Metabolic reprogramming drives radiotherapy resistance in glioblastoma and strategies for targeted therapy
10.3760/cma.j.cn113030-20241113-00434
- VernacularTitle:代谢重编程驱动胶质母细胞瘤放射抵抗及靶向治疗策略
- Author:
Zhaohui JIN
1
;
Liang LIU
;
Chunfa QIAN
;
Kun YANG
;
Mengjie ZHAO
Author Information
1. 南京医科大学附属脑科医院神经外科,南京 210029
- Publication Type:Journal Article
- Keywords:
Glioblastoma;
Metabolic reprogramming;
Radiotherapy resistance;
Targeted therapy
- From:
Chinese Journal of Radiation Oncology
2025;34(8):839-846
- CountryChina
- Language:Chinese
-
Abstract:
Glioblastoma (GBM) is the most aggressive malignant tumor of the adult central nervous system, with limited treatment options and poor prognosis. Radiotherapy (RT) remains a cornerstone of GBM treatment; however, tumor cell resistance to RT severely limits its efficacy.

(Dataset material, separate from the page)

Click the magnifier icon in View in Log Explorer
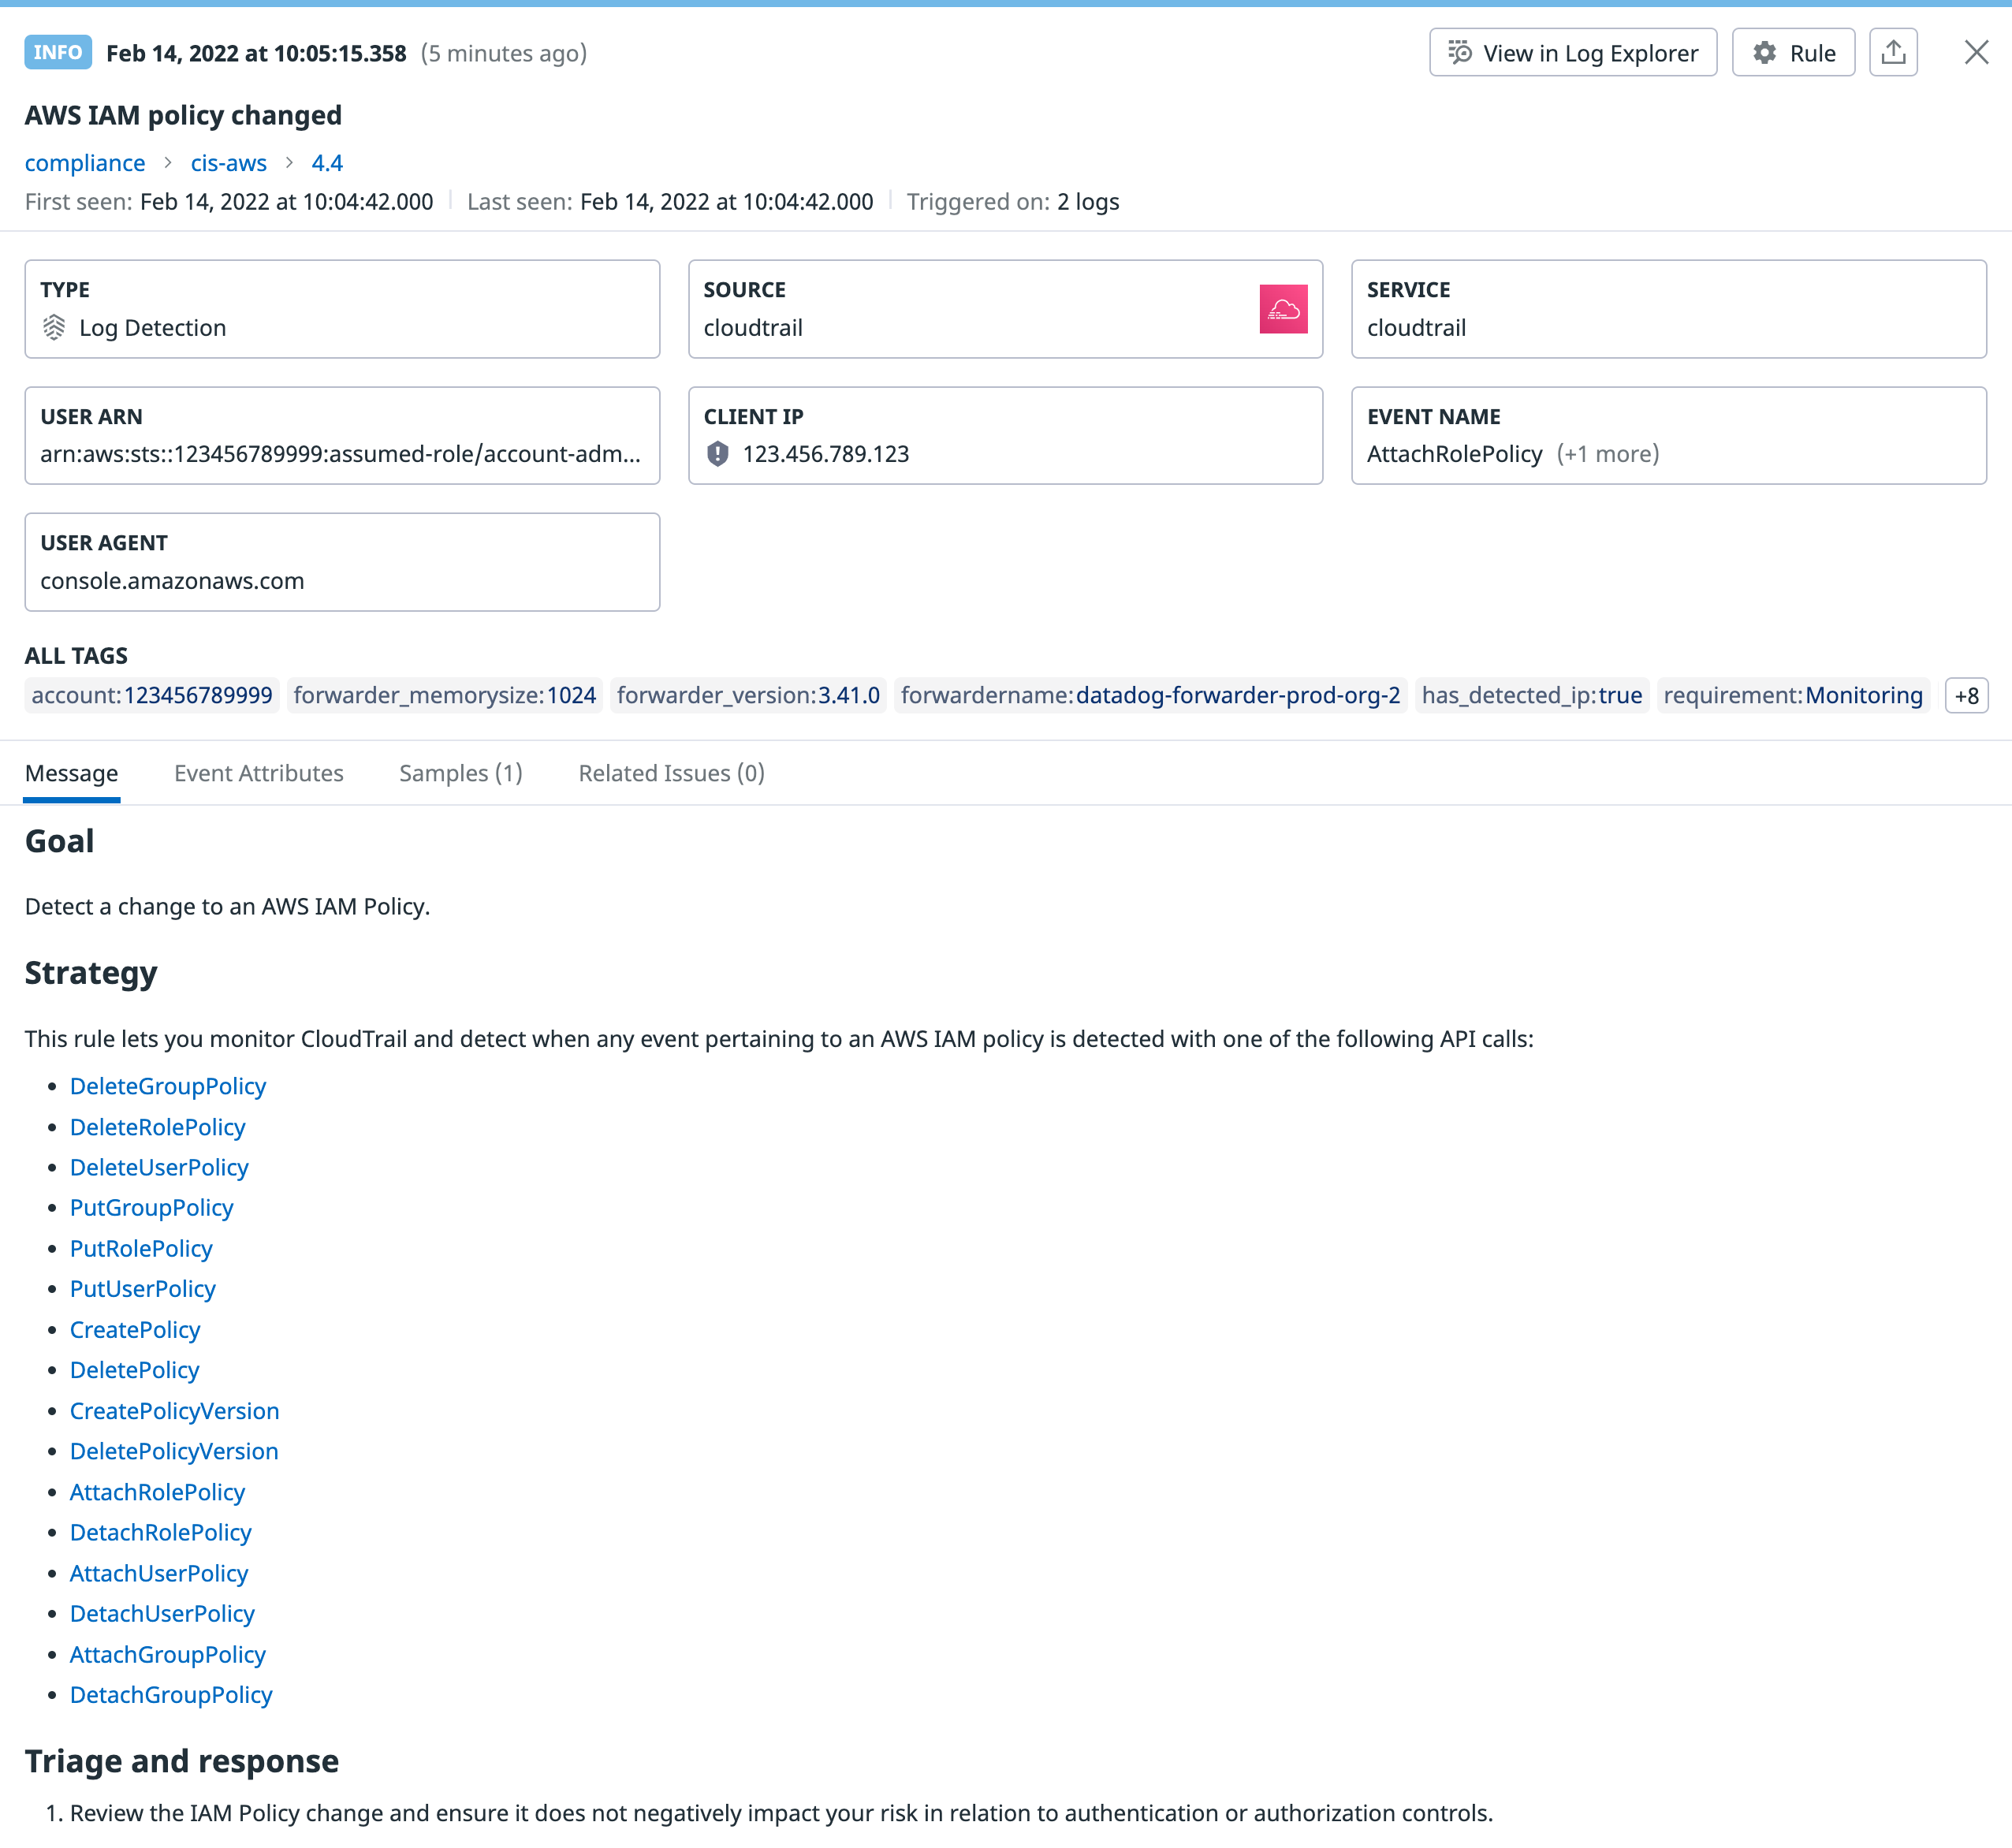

Recently, metabolic reprogramming (MR) has gained widespread attention as a critical mechanism enabling GBM cells to evade RT‐induced stress. In this review, the central roles of glucose, lipid, and amino acid metabolic reprogramming in GBM's resistance to RT were outlined, highlighting how GBM remodels metabolic pathways to enhance DNA damage repair, antioxidant defenses, and immune evasion after RT. Although combining metabolic inhibitors with RT has shown potential in improving GBM treatment outcomes, challenges such as overcoming the blood‐brain barrier and addressing tumor heterogeneity remain. The integration of nanomedicine‐based delivery systems and immunotherapy offers new hope for GBM treatment. Future research should focus on developing multidimensional, personalized metabolic targeting strategies, combined with immunotherapy and emerging technologies, to further improve therapeutic outcomes and survival rates for GBM patients.